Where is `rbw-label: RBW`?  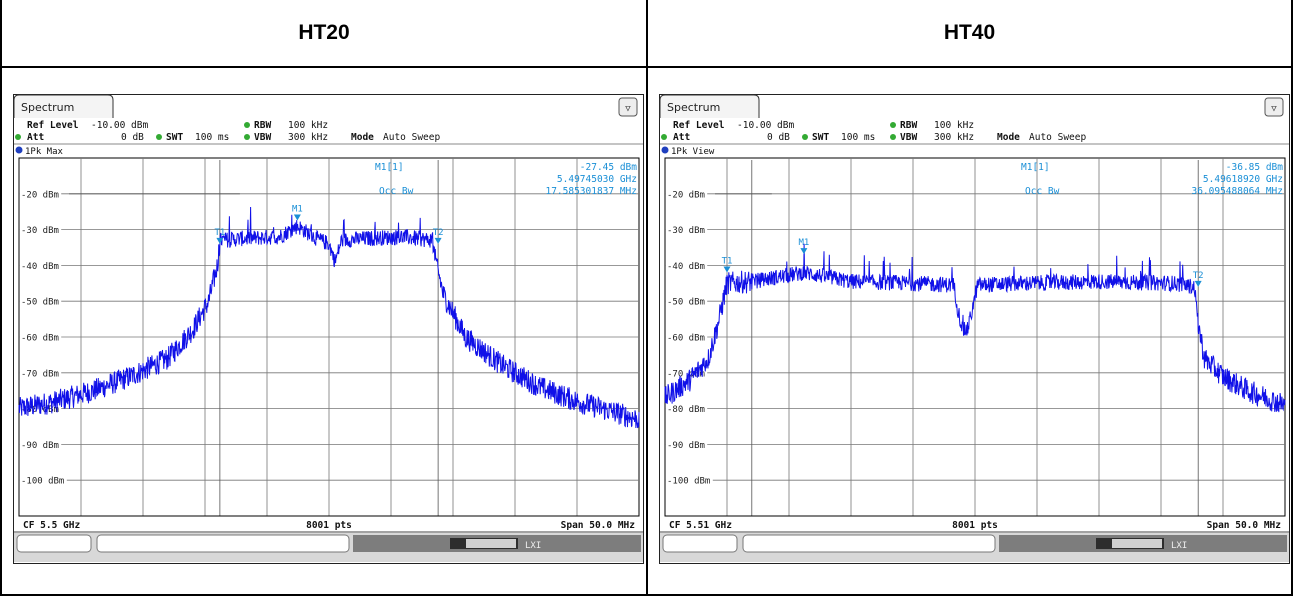
rbw-label: RBW is located at coordinates (262, 126).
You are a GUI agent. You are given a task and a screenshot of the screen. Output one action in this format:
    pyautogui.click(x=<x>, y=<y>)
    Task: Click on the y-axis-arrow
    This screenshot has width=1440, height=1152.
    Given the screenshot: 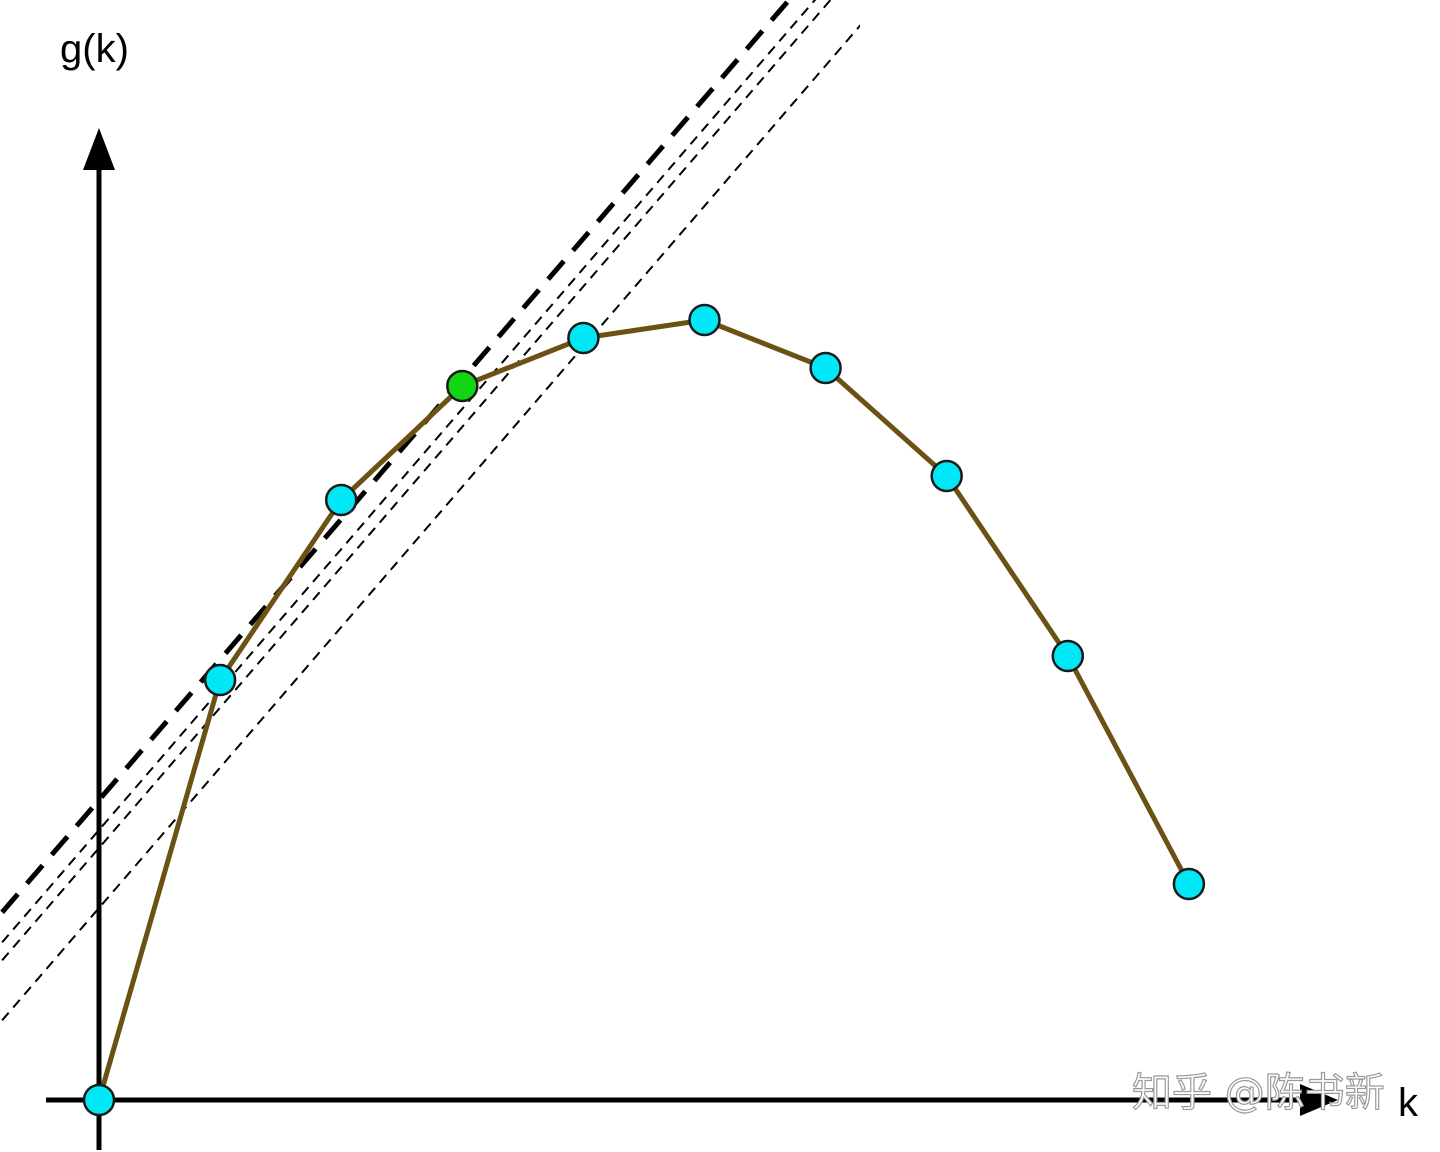 What is the action you would take?
    pyautogui.click(x=99, y=149)
    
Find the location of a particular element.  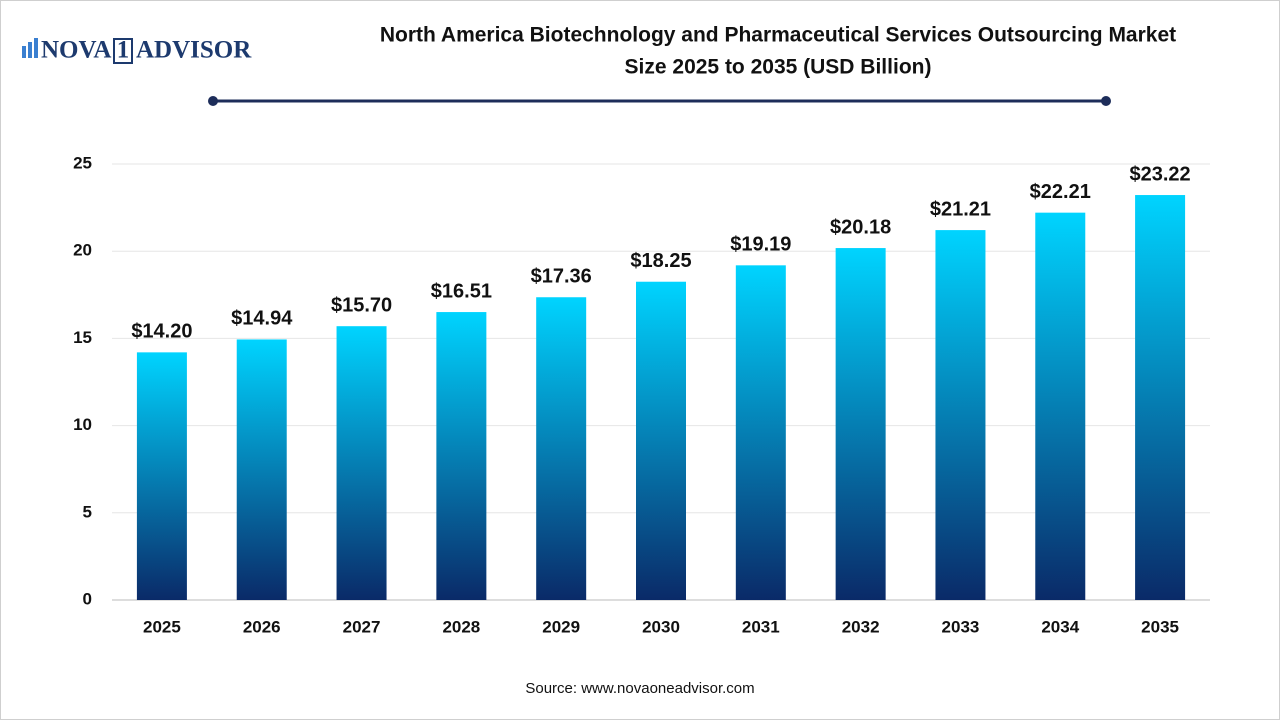

logo-mark: 1 is located at coordinates (124, 50).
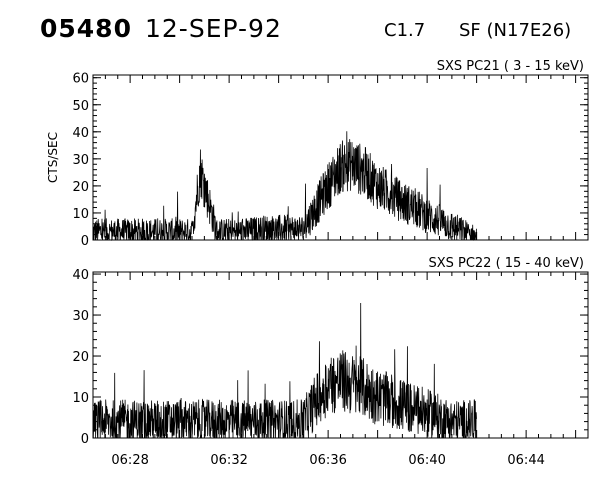 The height and width of the screenshot is (480, 600). What do you see at coordinates (214, 28) in the screenshot?
I see `event-date: 12-SEP-92` at bounding box center [214, 28].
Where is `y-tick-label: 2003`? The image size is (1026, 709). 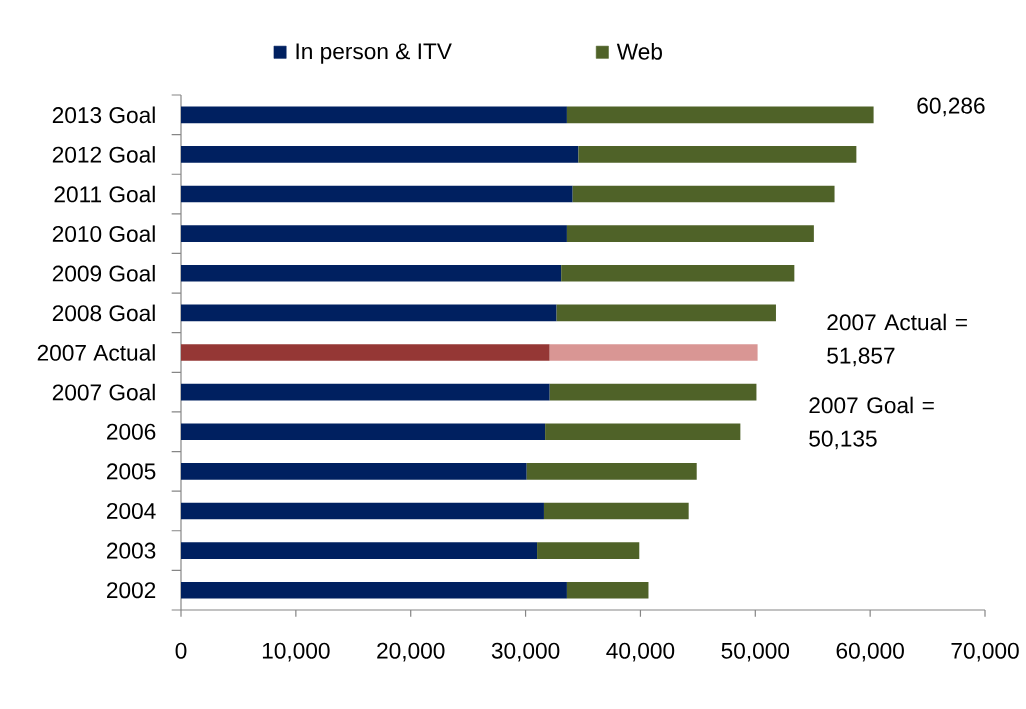
y-tick-label: 2003 is located at coordinates (132, 550).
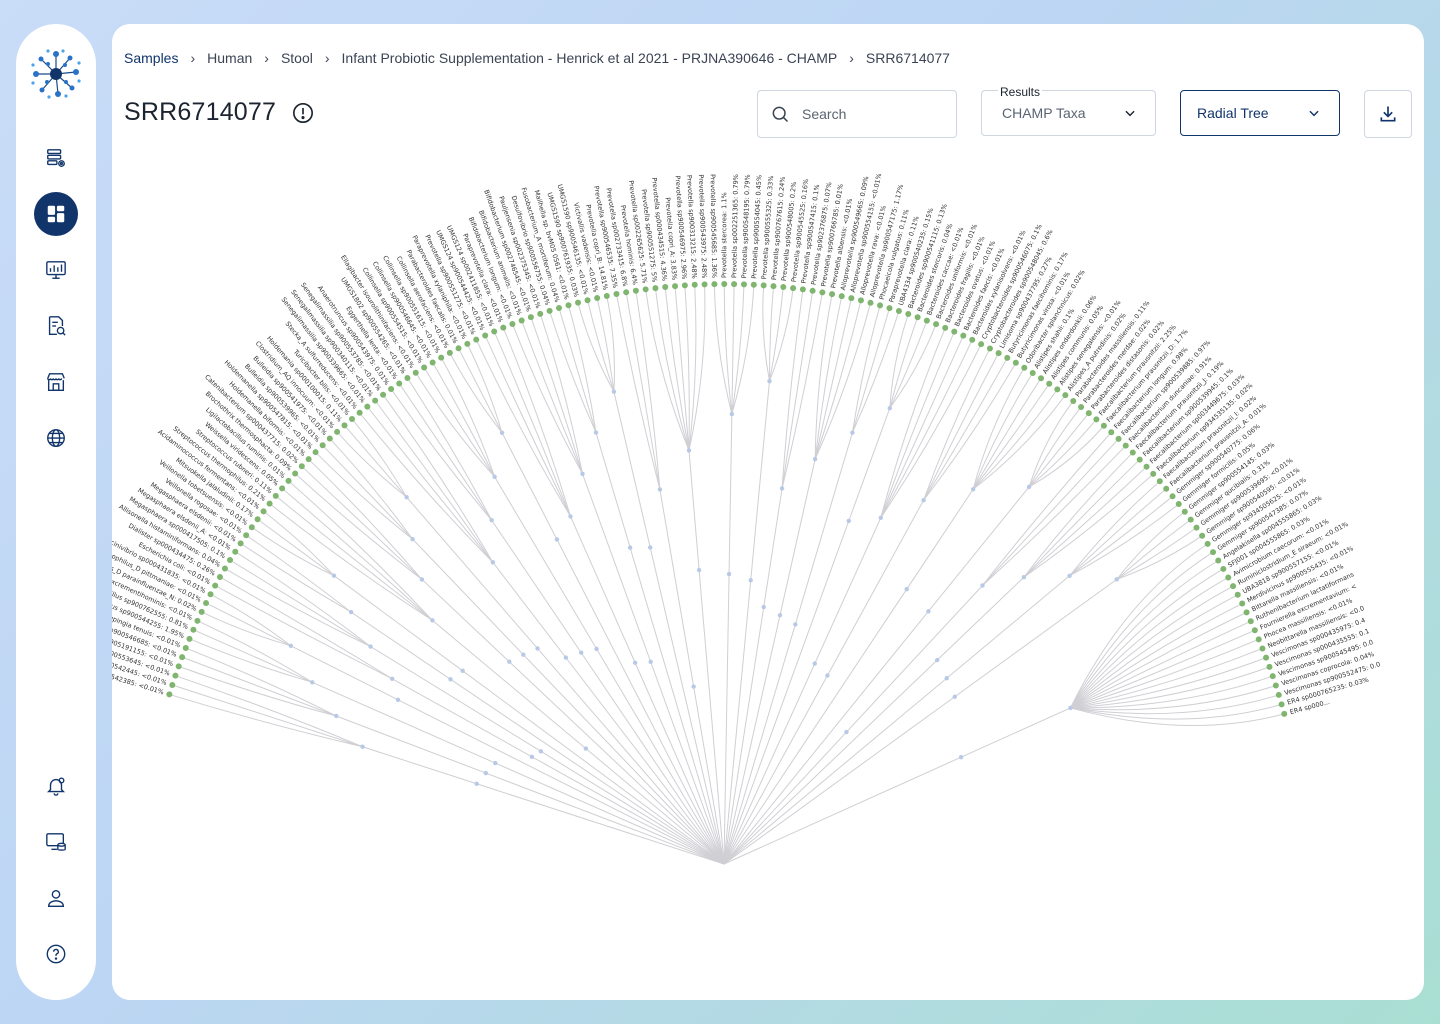 The height and width of the screenshot is (1024, 1440). What do you see at coordinates (56, 270) in the screenshot?
I see `nav-analytics` at bounding box center [56, 270].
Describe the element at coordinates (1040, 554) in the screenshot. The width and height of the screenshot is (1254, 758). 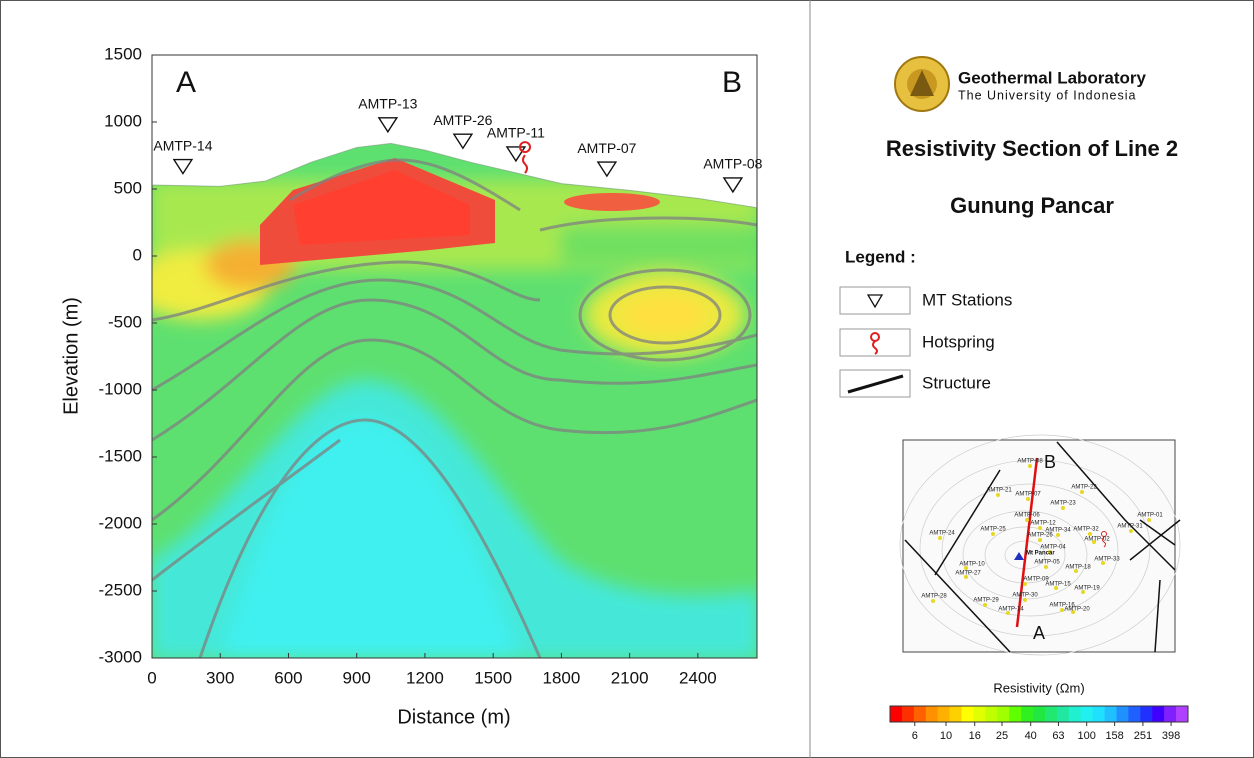
I see `map-peak-label: Mt Pancar` at that location.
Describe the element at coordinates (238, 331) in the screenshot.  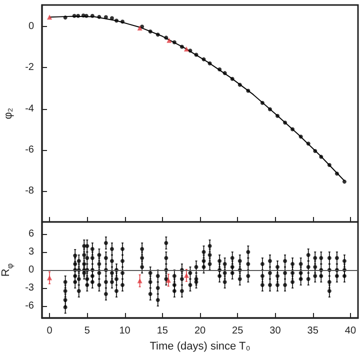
•••
- What this task involves: Rewrite the records from the line containing "is (1026, 709)." through the end of the records, inclusive, changing "image size" to "screenshot size" and leaving everything else unchanged. Omit the pictures from your answer.

- Output for this task:
Where is `y-tick-label: 2003`? The screenshot size is (1026, 709). 
y-tick-label: 2003 is located at coordinates (132, 550).
 The height and width of the screenshot is (1024, 1440). What do you see at coordinates (56, 270) in the screenshot?
I see `nav-analytics` at bounding box center [56, 270].
Describe the element at coordinates (1040, 554) in the screenshot. The width and height of the screenshot is (1254, 758). 
I see `map-peak-label: Mt Pancar` at that location.
Describe the element at coordinates (238, 331) in the screenshot.  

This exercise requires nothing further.